PORTLAND, Ore. — Health officials have confirmed that an Oregon man has the plague after he was bitten while trying to take a dead rodent from the mouth of a stray cat.
The unidentified Prineville, Ore., man was in critical condition on Friday. He is suffering from a blood-borne version of the disease that wiped out at least one-third of Europe in the 14th century — that one, the bubonic plague, affects lymph nodes.
There is an average of seven human plague cases in the U.S. each year. A map maintained by the Centers for Disease Control and Prevention shows that most cases since the 1970s have been in the West, primarily the southwest.
The plague bacteria cycles through rodent populations without killing them off; in urban areas, it’s transmitted back and forth from rats to fleas. There’s even a name for it, the “enzootic cycle.”
The bacteria thrive in forests, semi-arid areas and grasslands, which plague-carrying rodents from wood rats to rock squirrels call home.
Once a coin flip with death, the plague is now easier to handle for humans in the U.S. The national mortality rate stood at 66 percent before World War II, but advances in antibiotics dropped that rate to its present 16 percent.
Former Goldman Sachs director convicted in NYC
NEW YORK — Former Goldman Sachs board member Rajat Gupta lived the American Dream before being led astray by a wealthy friend who was a master at insider trading.
That was the view of two jurors who on Friday voted with 10 others to convict Gupta of three counts of securities fraud and one count of conspiracy for sharing corporate secrets with hedge fund manager Raj Rajaratnam.
With the verdict, Gupta became the most prominent defendant convicted so far in a wide-ranging Wall Street inquiry conducted by investigators armed with wiretaps.

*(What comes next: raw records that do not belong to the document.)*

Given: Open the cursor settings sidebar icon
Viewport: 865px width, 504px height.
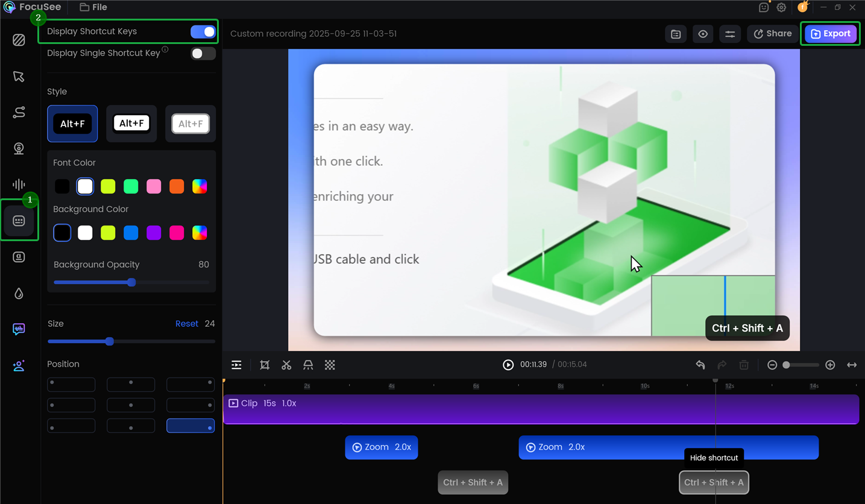Looking at the screenshot, I should tap(19, 77).
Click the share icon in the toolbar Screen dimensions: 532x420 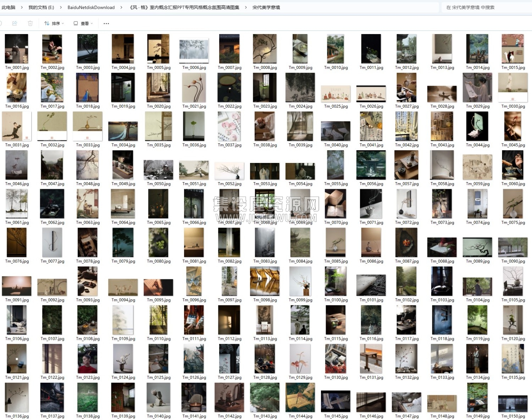(x=15, y=23)
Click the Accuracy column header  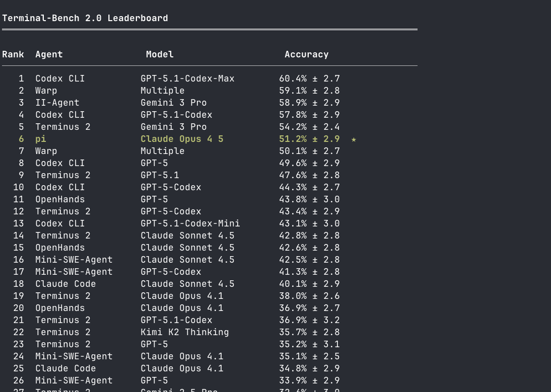[x=306, y=54]
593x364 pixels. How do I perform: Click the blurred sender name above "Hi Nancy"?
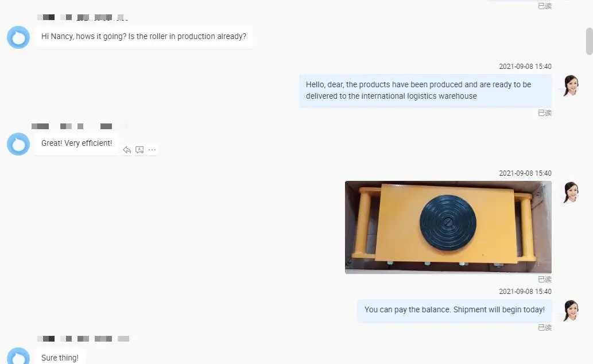[x=83, y=17]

Prosecutors had alleged that Gupta’s tips gave Rajaratnam an edge over ordinary investors on trades of more than 350,000 shares of Goldman stock in 2008.
Air traffic controllers aren’t keeping to no-doze schedule
WASHINGTON — New regulations intended to keep air traffic controllers from dozing off on duty have been violated nearly 4,000 times, according to internal Federal Aviation Administration documents.
After a controller fell asleep last year in the tower at Reagan National Airport, it emerged that such lapses were commonplace at airports across the country, and the FAA said it would act to curb the problem.
But a memo to more than 400 frontline FAA managers this month said a five-month internal review earlier this year uncovered repeated violations of a requirement that controllers have at least nine hours off between shifts. More than half of the airport control towers were found to have violated the rule at least once. One facility broke the rule scores of times.
The FAA suspended or fired several controllers for sleeping on the job last year, and the controversy contributed to the ouster of the head of the FAA’s air traffic control organization.
Syria observer chief says violence derails mission
BEIRUT — The head of the U.N. observers in Syria said Friday a spike in bloodshed is derailing the mission to monitor and defuse more than a year of violence, raising questions about how effective the unarmed force can be in a conflict that every day looks more like a civil war.
The troubles facing the observer mission are the latest sign that an international peace plan for Syria is disintegrating. Western powers have pinned their hopes on the plan, brokered two months ago by special envoy Kofi Annan, in part because there are no other options on the table. There is little support for military intervention, and several rounds of sanctions have failed to stop the bloodshed.
Maj. Gen. Robert Mood told reporters in Damascus there was a concern among the states providing observers that the risk is approaching an unacceptable level — suggesting the violence could prompt the nearly 300 observers to pull out of the country at some point.
Mood’s comments were the clearest sign yet that Annan’s peace plan is falling apart. The regime and the opposition have ignored a cease-fire that was supposed to go into effect April 12.